READING PASSAGE »
Cudmore estimates that he has roughly 200 ideas for devices in his files, although none of them are currently in production. Twelve of his inventions have been patented, and two toy designs were produced by a major toy company.
The Carpenter Center featured a collection of the inventor's works last fall. And in 1982, the Boston Museum of Science displayed a full exhibit of his inventions, which include car mirrors that eliminate blind spots, roller skates that can be used on rough surfaces and flying windmills.
An invention that he is particularly enthusiastic about is a hydro-foil sailboat designed to sail at twice the speed of the wind propelling it. The boat was a finalist in the 1981 international Rolex Awards for enterprise.
The 45-year-old says that sometimes his ideas are met with incredulity. For instance, people often are initially skeptical of his "Skyro" invention, which is a plastic, cylindrical-shaped toy that "flies horizontally, like a laser, for hundreds of feet, and doubles as a bracelet."
"But once they see it work," says Cudmore, "they become believers for life." Both "Skyro" and "Bug-Eye," a hand-held portable microscope that enables children to view living insects, have been marketed by Milton Bradley.
The principle behind "Skyro," a wing that moves forward like an airplane propeller and has the verticle lift of a helicopter, is one that will enable automobiles to fly someday, says Cudmore.
"I tried out my idea for a flying car on General Motors and was told 'We don't have a policy on flying automoiles and therefore aren't interested,"' he says.
"The problem with being an independent inventor," says Cudmore, "is that once you make something, you never know how well it will do. It's completely out of your hands." Patents are expensive, ranging in price from $3000 to $20,000.
Researching and creating a prototype of an invention is also costly, requiring a variety of individual and corporate sponsors. Nearly $100,000 was invested on the last model of the hydrofoil sailboat, for example.
Cudmore says he dislikes the business side of marketing his inventions, preferring instead the "excitement of discovery."

Stored data entries:
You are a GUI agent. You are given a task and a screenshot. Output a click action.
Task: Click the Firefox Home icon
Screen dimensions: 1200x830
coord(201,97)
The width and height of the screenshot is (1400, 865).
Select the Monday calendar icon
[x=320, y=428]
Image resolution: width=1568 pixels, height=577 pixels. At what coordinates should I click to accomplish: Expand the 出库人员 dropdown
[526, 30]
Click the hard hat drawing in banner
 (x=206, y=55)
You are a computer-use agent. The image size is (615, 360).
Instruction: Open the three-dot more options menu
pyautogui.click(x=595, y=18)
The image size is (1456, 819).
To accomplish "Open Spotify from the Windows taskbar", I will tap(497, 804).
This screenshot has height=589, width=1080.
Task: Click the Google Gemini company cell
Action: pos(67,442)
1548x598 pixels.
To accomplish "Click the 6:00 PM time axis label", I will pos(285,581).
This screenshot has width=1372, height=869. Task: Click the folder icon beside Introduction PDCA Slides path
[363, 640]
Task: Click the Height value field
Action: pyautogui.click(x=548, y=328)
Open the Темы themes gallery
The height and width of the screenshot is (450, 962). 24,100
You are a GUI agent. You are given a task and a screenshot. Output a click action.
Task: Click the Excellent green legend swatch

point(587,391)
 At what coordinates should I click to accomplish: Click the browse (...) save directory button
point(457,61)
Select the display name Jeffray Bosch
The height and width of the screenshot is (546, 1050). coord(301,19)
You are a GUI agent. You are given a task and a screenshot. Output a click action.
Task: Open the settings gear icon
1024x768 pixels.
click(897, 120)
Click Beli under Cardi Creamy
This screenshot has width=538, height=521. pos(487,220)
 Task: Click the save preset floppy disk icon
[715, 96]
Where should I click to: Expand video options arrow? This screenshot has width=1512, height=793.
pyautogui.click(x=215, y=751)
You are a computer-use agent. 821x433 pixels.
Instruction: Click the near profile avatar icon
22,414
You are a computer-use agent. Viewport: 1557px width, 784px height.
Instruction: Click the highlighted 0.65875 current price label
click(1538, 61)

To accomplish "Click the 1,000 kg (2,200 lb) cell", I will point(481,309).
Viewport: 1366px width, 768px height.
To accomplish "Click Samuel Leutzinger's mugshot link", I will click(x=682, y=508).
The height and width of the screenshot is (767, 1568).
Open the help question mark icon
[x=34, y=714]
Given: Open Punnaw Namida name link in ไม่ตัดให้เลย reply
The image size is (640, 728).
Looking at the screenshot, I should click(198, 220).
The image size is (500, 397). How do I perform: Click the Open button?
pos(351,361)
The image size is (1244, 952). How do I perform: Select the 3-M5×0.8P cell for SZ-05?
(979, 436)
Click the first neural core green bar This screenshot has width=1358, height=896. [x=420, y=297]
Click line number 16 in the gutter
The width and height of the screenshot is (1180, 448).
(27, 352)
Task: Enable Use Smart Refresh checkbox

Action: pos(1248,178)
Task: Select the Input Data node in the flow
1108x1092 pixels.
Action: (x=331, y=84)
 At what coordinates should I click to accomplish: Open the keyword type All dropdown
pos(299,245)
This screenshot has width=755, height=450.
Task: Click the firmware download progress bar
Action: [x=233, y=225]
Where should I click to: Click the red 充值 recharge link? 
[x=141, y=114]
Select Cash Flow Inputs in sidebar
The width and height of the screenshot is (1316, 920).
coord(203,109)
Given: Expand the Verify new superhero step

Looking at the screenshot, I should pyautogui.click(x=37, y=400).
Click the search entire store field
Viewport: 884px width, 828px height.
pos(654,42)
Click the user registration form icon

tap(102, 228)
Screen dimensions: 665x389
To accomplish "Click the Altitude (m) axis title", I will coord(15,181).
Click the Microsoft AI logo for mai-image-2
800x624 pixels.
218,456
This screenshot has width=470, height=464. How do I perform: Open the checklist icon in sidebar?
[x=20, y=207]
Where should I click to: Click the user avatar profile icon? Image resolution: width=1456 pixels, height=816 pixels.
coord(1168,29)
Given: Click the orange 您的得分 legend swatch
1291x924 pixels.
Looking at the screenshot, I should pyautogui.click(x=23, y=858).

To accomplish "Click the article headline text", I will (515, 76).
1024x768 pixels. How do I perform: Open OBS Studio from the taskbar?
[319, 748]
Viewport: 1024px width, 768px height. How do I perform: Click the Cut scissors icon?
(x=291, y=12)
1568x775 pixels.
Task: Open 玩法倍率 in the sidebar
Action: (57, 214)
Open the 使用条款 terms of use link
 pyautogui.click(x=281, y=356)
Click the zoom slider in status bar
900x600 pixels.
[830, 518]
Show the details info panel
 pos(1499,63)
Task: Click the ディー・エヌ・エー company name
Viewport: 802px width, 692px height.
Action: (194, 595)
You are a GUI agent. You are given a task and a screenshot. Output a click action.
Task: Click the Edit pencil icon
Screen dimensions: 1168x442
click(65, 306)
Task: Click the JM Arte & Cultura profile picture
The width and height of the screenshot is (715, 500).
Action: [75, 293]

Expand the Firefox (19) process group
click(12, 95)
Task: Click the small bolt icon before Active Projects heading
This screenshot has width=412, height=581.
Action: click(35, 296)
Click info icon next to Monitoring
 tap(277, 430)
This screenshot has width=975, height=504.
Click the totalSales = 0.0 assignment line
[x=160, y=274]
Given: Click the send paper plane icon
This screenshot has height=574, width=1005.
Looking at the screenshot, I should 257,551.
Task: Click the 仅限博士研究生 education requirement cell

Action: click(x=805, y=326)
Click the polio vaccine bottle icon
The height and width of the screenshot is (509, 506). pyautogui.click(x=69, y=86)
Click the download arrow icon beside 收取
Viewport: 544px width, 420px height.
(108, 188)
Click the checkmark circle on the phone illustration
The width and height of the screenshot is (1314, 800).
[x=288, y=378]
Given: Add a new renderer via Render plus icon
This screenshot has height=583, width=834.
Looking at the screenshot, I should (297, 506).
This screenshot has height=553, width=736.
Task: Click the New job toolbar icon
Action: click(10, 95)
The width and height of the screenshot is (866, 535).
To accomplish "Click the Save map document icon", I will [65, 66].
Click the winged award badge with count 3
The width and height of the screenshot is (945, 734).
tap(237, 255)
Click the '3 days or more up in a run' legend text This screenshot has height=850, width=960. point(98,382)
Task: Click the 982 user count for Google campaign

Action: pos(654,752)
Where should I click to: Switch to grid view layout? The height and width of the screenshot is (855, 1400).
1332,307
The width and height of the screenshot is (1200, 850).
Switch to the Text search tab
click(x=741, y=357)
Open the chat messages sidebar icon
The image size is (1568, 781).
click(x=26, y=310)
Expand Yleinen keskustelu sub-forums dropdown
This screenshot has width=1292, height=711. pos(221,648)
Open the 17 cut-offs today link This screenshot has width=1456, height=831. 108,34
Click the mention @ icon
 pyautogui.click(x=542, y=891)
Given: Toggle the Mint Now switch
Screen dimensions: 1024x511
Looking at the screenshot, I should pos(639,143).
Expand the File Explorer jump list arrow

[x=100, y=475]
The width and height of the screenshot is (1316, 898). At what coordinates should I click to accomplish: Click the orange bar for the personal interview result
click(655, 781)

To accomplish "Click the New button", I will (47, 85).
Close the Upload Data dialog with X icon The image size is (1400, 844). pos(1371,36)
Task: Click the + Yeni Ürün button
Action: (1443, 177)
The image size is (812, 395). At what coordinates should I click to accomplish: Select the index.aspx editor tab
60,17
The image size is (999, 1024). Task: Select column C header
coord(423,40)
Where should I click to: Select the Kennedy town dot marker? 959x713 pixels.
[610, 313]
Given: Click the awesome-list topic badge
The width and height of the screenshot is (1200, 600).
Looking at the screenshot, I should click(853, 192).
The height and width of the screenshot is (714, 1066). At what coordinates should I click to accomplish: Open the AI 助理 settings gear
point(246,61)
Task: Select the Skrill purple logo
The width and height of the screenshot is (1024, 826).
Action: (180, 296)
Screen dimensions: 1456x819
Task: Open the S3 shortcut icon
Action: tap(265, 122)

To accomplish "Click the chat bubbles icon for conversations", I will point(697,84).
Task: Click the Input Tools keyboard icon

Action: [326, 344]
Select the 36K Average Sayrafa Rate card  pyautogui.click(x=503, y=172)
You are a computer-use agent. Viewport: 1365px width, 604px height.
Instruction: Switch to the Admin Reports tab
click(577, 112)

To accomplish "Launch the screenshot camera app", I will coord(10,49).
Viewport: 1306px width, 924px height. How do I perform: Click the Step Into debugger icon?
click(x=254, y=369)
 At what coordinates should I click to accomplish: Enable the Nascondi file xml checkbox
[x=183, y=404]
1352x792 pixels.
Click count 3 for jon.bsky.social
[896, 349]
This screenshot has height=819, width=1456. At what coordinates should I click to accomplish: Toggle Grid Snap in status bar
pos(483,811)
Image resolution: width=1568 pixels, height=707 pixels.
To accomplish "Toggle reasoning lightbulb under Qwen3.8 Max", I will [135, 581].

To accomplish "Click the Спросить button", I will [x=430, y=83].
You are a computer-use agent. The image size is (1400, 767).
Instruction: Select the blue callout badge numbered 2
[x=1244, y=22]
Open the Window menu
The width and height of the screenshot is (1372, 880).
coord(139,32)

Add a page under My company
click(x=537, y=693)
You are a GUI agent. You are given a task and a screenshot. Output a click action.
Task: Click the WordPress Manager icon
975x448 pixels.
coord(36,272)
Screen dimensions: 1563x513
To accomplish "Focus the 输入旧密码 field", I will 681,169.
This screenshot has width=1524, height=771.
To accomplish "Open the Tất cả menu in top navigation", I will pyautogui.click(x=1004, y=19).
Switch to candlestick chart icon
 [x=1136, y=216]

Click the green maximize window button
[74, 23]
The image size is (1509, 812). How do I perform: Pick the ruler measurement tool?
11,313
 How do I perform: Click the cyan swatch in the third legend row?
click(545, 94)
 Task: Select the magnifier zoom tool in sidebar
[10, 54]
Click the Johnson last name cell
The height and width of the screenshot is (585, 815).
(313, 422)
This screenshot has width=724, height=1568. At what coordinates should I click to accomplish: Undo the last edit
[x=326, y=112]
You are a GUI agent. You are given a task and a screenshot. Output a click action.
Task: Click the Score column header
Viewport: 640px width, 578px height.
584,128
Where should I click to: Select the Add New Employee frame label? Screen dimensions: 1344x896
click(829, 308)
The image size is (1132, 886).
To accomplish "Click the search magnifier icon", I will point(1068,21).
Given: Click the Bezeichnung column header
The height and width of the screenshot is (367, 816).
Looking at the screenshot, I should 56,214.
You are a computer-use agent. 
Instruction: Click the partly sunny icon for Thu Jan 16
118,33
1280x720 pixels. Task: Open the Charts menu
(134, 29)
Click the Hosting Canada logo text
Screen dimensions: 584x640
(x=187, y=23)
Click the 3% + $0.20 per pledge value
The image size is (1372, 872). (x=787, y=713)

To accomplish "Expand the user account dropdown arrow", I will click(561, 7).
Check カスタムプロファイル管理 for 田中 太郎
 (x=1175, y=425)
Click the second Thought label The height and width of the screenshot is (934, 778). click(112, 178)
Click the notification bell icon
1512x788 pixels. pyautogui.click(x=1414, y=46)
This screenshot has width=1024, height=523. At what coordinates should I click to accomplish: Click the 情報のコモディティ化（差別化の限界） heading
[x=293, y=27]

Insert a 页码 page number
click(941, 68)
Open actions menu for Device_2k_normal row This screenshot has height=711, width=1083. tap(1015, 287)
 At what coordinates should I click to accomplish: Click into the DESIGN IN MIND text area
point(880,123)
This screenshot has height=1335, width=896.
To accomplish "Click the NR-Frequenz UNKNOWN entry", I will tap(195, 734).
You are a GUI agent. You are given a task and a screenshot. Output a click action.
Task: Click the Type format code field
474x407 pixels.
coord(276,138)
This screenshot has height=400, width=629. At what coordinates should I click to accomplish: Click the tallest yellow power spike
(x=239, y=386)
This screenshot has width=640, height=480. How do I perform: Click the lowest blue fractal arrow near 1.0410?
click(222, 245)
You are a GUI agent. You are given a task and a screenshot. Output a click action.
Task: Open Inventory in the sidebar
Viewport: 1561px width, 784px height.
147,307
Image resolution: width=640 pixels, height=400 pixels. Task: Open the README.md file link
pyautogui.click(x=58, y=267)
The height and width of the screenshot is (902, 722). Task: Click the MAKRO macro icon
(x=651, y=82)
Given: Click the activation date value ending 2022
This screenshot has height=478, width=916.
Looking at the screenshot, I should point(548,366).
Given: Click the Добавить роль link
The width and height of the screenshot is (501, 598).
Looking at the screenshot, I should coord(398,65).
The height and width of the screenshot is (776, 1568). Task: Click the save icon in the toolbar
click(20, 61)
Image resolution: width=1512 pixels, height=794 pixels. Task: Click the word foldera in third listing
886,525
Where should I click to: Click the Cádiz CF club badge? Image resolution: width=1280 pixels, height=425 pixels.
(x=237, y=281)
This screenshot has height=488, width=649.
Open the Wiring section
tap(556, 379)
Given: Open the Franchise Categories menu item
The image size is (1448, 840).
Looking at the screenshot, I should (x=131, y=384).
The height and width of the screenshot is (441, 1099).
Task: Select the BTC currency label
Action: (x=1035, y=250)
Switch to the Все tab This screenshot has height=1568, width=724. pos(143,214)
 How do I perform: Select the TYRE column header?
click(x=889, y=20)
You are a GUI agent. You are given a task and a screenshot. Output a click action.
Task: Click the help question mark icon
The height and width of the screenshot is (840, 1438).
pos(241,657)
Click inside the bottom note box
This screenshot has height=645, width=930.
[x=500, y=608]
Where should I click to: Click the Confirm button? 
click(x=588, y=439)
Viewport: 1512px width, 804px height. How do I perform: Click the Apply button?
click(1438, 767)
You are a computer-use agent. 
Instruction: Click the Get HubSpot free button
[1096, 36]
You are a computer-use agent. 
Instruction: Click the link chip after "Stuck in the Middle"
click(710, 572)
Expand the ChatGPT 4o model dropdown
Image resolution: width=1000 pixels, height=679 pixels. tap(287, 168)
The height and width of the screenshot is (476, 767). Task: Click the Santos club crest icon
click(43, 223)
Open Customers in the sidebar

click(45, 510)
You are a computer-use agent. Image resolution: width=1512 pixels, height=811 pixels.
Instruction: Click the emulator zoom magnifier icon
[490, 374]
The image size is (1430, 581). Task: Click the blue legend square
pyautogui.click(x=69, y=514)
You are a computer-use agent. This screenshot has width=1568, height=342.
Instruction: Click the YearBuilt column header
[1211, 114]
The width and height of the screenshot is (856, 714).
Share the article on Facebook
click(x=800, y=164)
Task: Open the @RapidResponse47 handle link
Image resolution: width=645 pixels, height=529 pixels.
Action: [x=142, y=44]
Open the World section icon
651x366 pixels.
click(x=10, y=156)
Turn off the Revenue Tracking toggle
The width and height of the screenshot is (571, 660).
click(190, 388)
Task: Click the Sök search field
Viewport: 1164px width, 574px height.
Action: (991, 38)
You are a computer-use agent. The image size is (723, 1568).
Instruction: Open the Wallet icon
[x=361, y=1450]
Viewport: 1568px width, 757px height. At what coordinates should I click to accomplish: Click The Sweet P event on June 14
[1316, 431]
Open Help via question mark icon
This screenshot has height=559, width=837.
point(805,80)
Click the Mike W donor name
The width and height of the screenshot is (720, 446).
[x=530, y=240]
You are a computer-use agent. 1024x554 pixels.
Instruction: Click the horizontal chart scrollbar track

DO THIS »
Decide whether each statement agrees with the passage about Cudmore. Answer yes or no for each, and quote the words from the passage that decide it.
(a) Twelve of Cudmore's inventions have received patents.
(b) The hydrofoil sailboat won the 1981 international Rolex Awards for enterprise.
(c) Cudmore enjoys the business side of marketing his inventions.
Work only from the passage about Cudmore, not from the material.

RESPONSE TO THE TASK »
(a) Yes: "Twelve of his inventions have been patented"
(b) No: "The boat was a finalist in the 1981 international Rolex Awards for enterprise."
(c) No: "Cudmore says he dislikes the business side of marketing his inventions"